Conseil départemental du Finistère du 27 janvier 2022 – Intervention sur la politique vis-à-vis des personnes âgées

Conseil départemental à Quimper, 27 janvier – Je suis intervenu sur la politique Personnes âgées du département du Finistère et plus généralement les enjeux du vieillissement, d’un accompagnement digne et humain des personnes âgées en perte d’autonomie dans les EHPAD et les services d’aide à domicile, avec des personnels travaillant dans de bonnes conditions, correctement formés et rémunérés. Et un vrai service public du droit à l’autonomie financé par la sécurité sociale solidaire, en dénonçant l’âgisme prégnant dans notre société, l’enterrement de la loi Grand âge par Macron et son gouvernement en septembre, la marchandisation en cours du secteur de la fin de vie, avec à la clef des scandales comme celui des maisons de retraite Orpéa, et l’absence de prospective dans ce domaine et de volonté d’investissement dans les EHPAD que l’on sent dans le discours de la majorité départementale, basé davantage sur l’ouverture au développement des résidences Seniors. Je transmettrai un compte rendu plus détaillé de mon intervention plus tard. Elle a donné lieu à une confrontation vive avec le président de Calan qui m’a interrompu plusieurs fois, dont par une interpellation très fine « on est pas à Cuba! »…

Ismaël Dupont

 

Cher-e-s collègues,

Monsieur de Calan, Madame Le Hir, se sont appuyé sur la fable de la Cigale et de la Fourmi pour imager leur propos tout à l’heure. Il y a aussi d’autres formules de sagesse chez La Fontaine, dont on célèbre les 400 ans de la naissance.

Par exemple « De quoi vous sert votre vitesse » dans « Le lièvre et la tortue ».

Mais aussi cette fable moins connue, « Le vieillard et les trois jeunes hommes »:

« Un octogénaire plantait.

━━━━━━━━

#### CONSIGNE 1
Indiquez si chacune des affirmations suivantes concorde avec l'extrait, en répondant par oui ou par non et en citant à l'identique les mots qui tranchent : (a) l'intervention a eu lieu à Quimper ; (b) la loi Grand âge a été enterrée en décembre ; (c) le président de Calan n'a interrompu l'intervenant qu'une seule fois.
#### CONSIGNE 2
D'après l'extrait, quel anniversaire de La Fontaine célèbre-t-on ?
#### CONSIGNE 3
Extrayez de l'extrait le passage qui commence aux mots « Ismaël Dupont » et s'achève après « de la naissance. ».
Les items ne jouent aucun rôle dans cet exercice.

━━━━━━━━

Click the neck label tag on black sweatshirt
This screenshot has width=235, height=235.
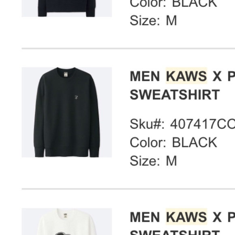coord(66,75)
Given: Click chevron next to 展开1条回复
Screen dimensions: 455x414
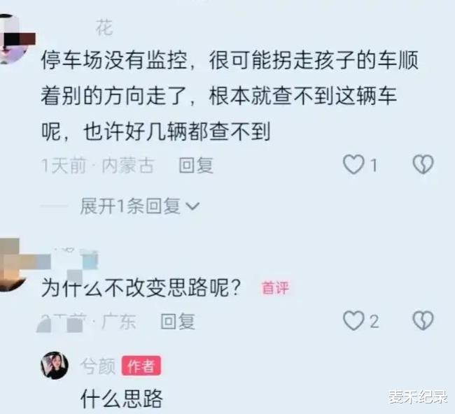Looking at the screenshot, I should (193, 206).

━━━━━━━━

#### RÉSULTAT DE L'EXERCICE 1
(a) Oui : « Conseil départemental à Quimper, 27 janvier ».
(b) Non : « l’enterrement de la loi Grand âge par Macron et son gouvernement en septembre ».
(c) Non : « le président de Calan qui m’a interrompu plusieurs fois ».

#### RÉSULTAT DE L'EXERCICE 2
Les 400 ans de sa naissance.

#### RÉSULTAT DE L'EXERCICE 3
Ismaël Dupont

 

Cher-e-s collègues,

Monsieur de Calan, Madame Le Hir, se sont appuyé sur la fable de la Cigale et de la Fourmi pour imager leur propos tout à l’heure. Il y a aussi d’autres formules de sagesse chez La Fontaine, dont on célèbre les 400 ans de la naissance.